Ilya Sutskever: An Observation on Generalization
Supervised vs. Unsupervised Learning
监督学习 vs. 无监督学习
Why Supervised Learning Works
监督学习为什么有效
The starting point is a question we rarely ask anymore: why should learning work at all? Why should data have regularity that machine learning models can capture?
Supervised learning has a clean answer. Statistical learning theory (PAC learning, VC theory) gives a precise condition under which learning must succeed: if you achieve low training error and your degrees of freedom are smaller than your training set, you are guaranteed low test error.
The proof is elementary — the slide above shows all the math. If you have a finite function class \(\mathcal{F}\), the probability that training error deviates far from test error for any function is bounded by a union bound over \(\lvert \mathcal{F} \rvert\) followed by a Hoeffding-type concentration inequality. Three lines. The key assumption: the training distribution and test distribution must be the same.
Ilya makes a side comment on VC dimension: it was invented solely to handle parameters with infinite precision. In practice, all our floats are finite precision (and shrinking — FP16, INT8, …), so you can reduce back to the finite function class bound, which gives you essentially the same generalization guarantees with a simpler proof.
The Mystery of Unsupervised Learning
无监督学习的谜团
Supervised learning is conceptually settled. But what about unsupervised learning?
The old dream of unsupervised learning — look at images or text without labels and somehow discover the true hidden structure — has been fulfilled empirically. GPT, BERT, diffusion models, all testify to this. But why should it work? There is no analogue of the supervised learning guarantee. You optimize one objective (reconstruction, denoising, next-token prediction) but care about a different objective (downstream task performance). You have no mathematical reason to expect the first to help with the second.

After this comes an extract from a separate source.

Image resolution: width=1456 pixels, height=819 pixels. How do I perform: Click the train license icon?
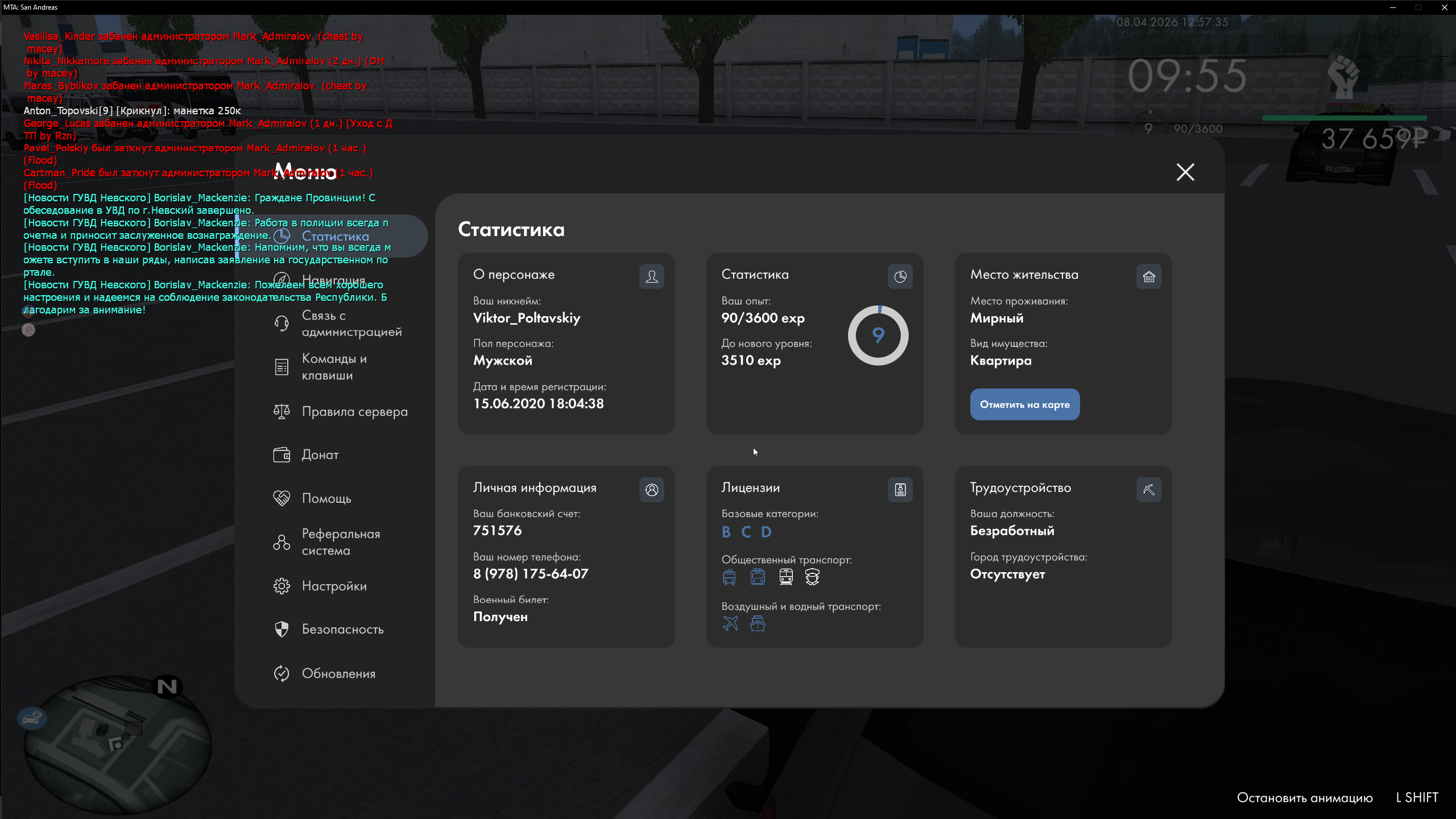pos(786,577)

Consider the pathological case: if your data is drawn from the uniform distribution, no unsupervised learning algorithm can extract useful structure. So unsupervised learning clearly requires assumptions about the data. The question is: what assumptions, and can we formalize them?
Distribution Matching
分布匹配
Before presenting the main argument, Ilya describes one form of unsupervised learning that provably works: distribution matching.

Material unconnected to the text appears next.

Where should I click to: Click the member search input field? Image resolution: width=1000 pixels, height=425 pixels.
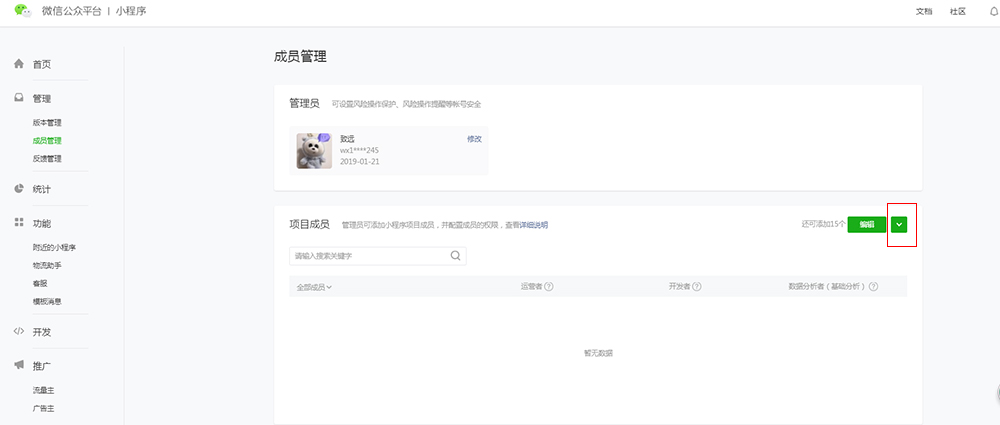[x=368, y=256]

Given two data sources \(X\) and \(Y\) with no correspondence between them (e.g., English sentences and French sentences), find a function \(f\) such that the distribution of \(f(X)\) matches the distribution of \(Y\):
\[f^\ast = \arg\min_f \, D\big(P_{f(X)},\; P_Y\big)\]If \(X\) and \(Y\) are high-dimensional, this constraint is highly informative — it almost fully determines \(f\). This is guaranteed to work in the same sense as supervised learning: the constraint is sufficient to recover the mapping.

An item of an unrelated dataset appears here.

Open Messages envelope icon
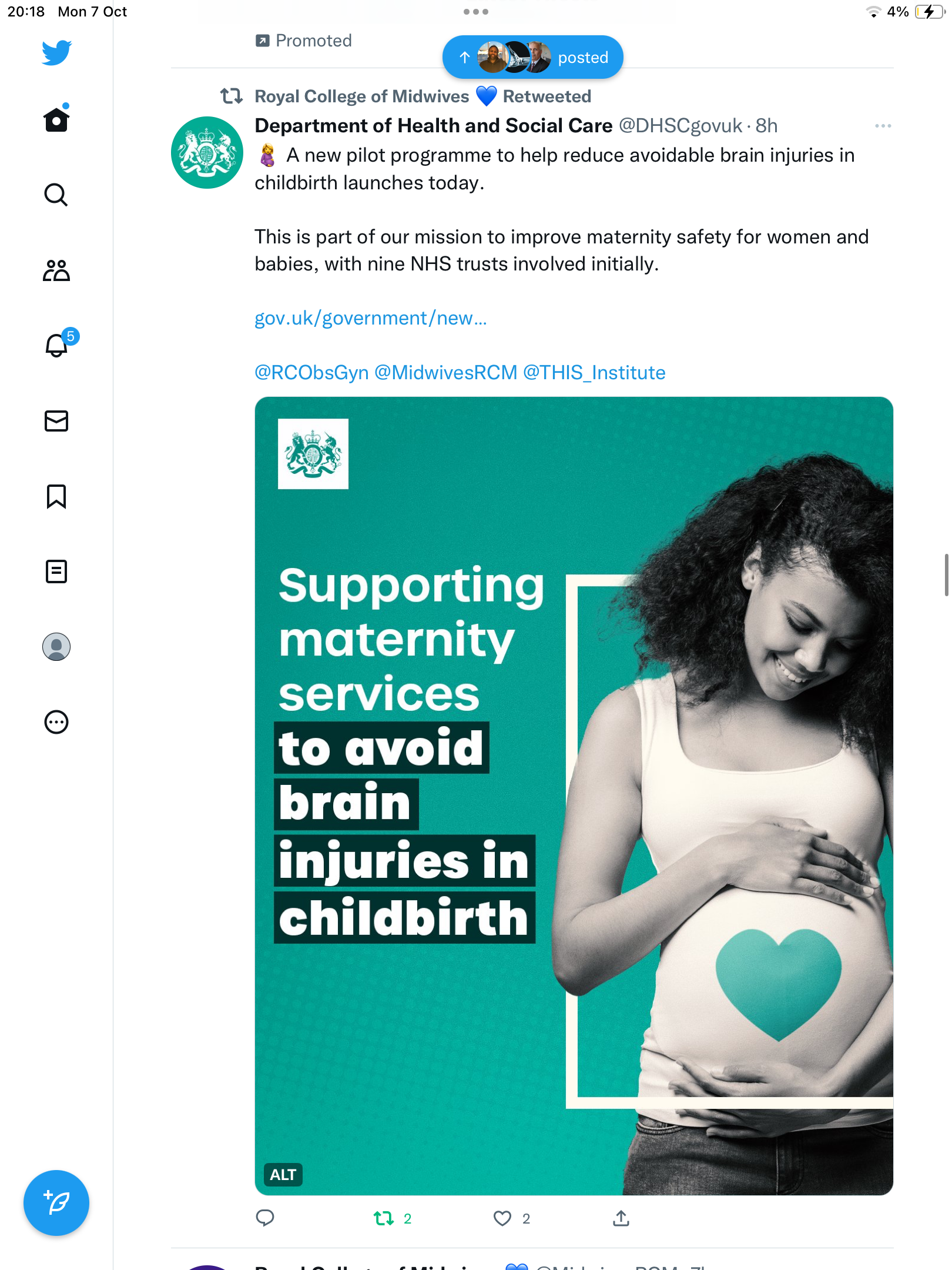 pos(56,421)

This framework covers unsupervised machine translation, substitution ciphers, and any setting where two distributions are related by a structured transformation. Ilya independently discovered this idea in 2015 and was excited that something mathematically meaningful could be said about unsupervised learning. But real unsupervised learning settings are rarely this clean.
Compression as the Foundation of Unsupervised Learning
压缩:无监督学习的理论基础
The Thought Experiment
思想实验
It is well known that compression and prediction are equivalent: every compressor can be converted to a predictor and vice versa (Shannon’s source coding theorem). But Ilya argues that for reasoning about unsupervised learning, the language of compression offers conceptual advantages.
Say you have two datasets \(X\) and \(Y\) — two files on disk. You have a really good compressor \(C\). Consider what happens when you compress \(X\) and \(Y\) jointly (concatenate them, then compress) versus separately:
\[C(X \circ Y) \leq C(X) + C(Y)\]A sufficiently good compressor will use patterns in \(X\) to help compress \(Y\), and vice versa. The gap
\[\Delta = \big[C(X) + C(Y)\big] - C(X \circ Y)\]is the shared structure — the algorithmic mutual information between the two datasets. The better the compressor, the more shared structure it extracts.
This is the key: let \(X\) be your unsupervised data and \(Y\) be your supervised task data. Suddenly you have a mathematical reason for patterns in \(X\) to help with \(Y\).
This also generalizes distribution matching. If X is language 1 and Y is language 2, and there exists a simple function f transforming one into the other, a good compressor will discover that mapping internally — because exploiting it reduces the compressed length.
Kolmogorov Complexity: The Ultimate Compressor
Kolmogorov 复杂度:终极压缩器
The slide shows the core theorem of Kolmogorov complexity: for any computable compressor C, the Kolmogorov-compressed length \(K(X)\) is bounded by the compressed output \(\lvert C(X)\rvert\) plus the description length of C itself, \(K(C)\), plus a constant. The proof is the simulation argument: the universal Turing machine can run C’s code to decompress, so it only needs C’s program plus C’s output. This single idea — that the best compressor can simulate all others — is the foundation of everything that follows.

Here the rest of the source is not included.